Saturday, December 31, 2005

Security Tight for New Year's Eve

WASHINGTON (CNN) -- With New Year's Eve on the way, security efforts across the United States have been "ramped up in an unprecedented way" through the end of the week, Homeland Security Secretary Tom Ridge said Tuesday.
The U.S. government will keep the terror threat alert level at orange -- the second-highest on the five-tiered, color-coded scale -- for the rest of the week as officials remain concerned about airline security, Ridge said.
On Monday, the Department of Homeland Security announced it was ordering non-U.S. air carriers to place armed government officers on some flights to, from and over the country.
Some major cities such as New York; Washington; Chicago, Illinois; and Las Vegas, Nevada, plan to close parts or all of their airspace on New Year's Eve, when huge crowds traditionally gather to celebrate in public.

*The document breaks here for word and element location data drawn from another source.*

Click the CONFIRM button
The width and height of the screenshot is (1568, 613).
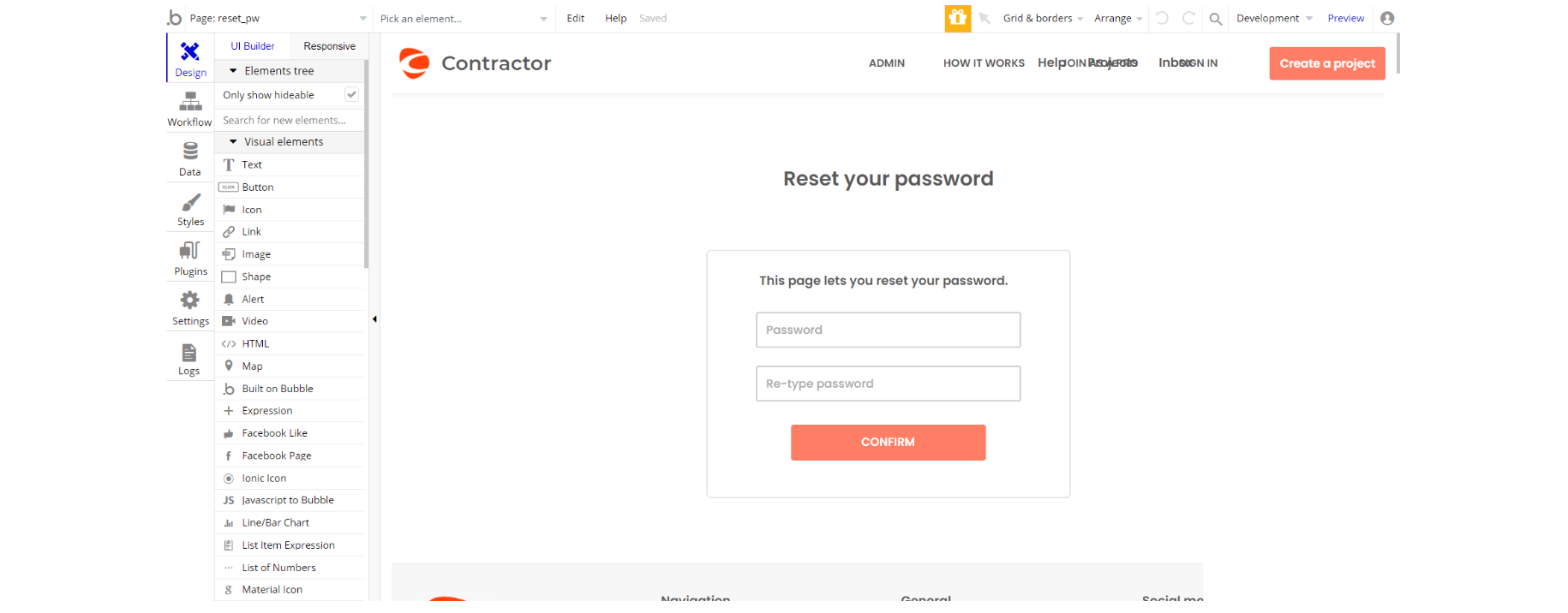pos(888,443)
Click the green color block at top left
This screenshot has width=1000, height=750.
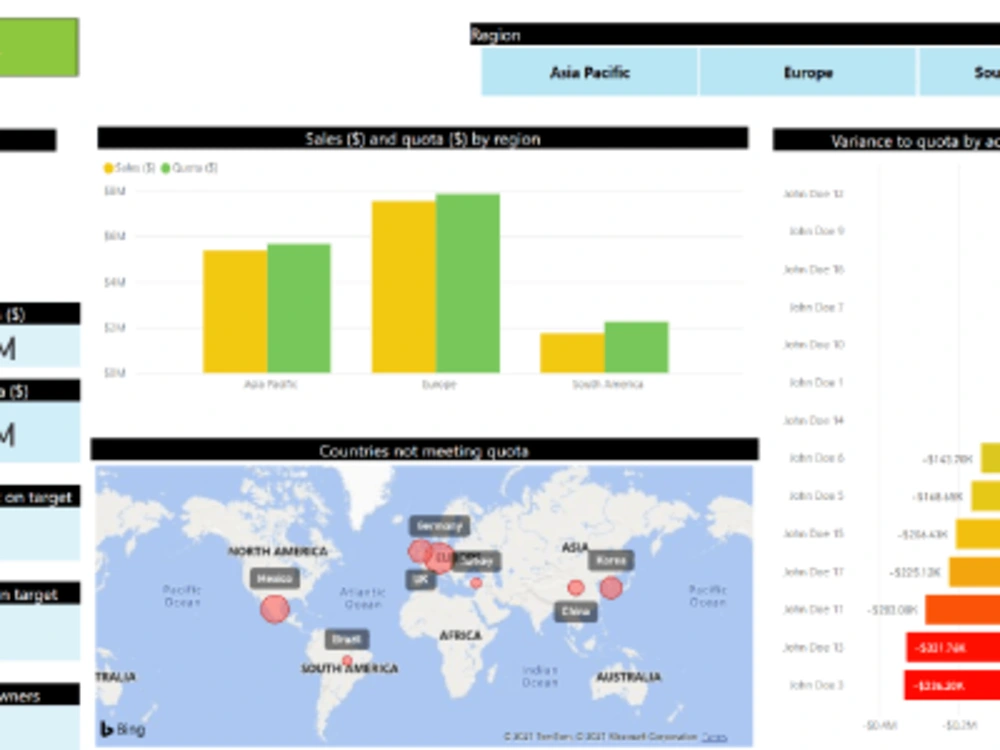tap(38, 45)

Ridge said people who go to New York's Times Square on New Year's Eve will be safe. "I don't think there's a city that has done more and sustained a higher level of security and protection than New York City," he said.
The Department of Homeland Security is working with New York officials and providing additional assistance at their request, he added.
(Full story)
The department asked foreign air carriers to place marshals aboard some flights because "there's a continuous stream of threat reporting that we've seen now for two years that al Qaeda continues to look at commercial aviation, passenger traffic, as either a target or as a weapon," Ridge said, adding that the information comes from credible sources.
Airliners that fail to place marshals on board the flights may be refused government permission to land or fly over the United States.
Some reports have suggested that al Qaeda pilots may have infiltrated staffs of non-U.S. air carriers.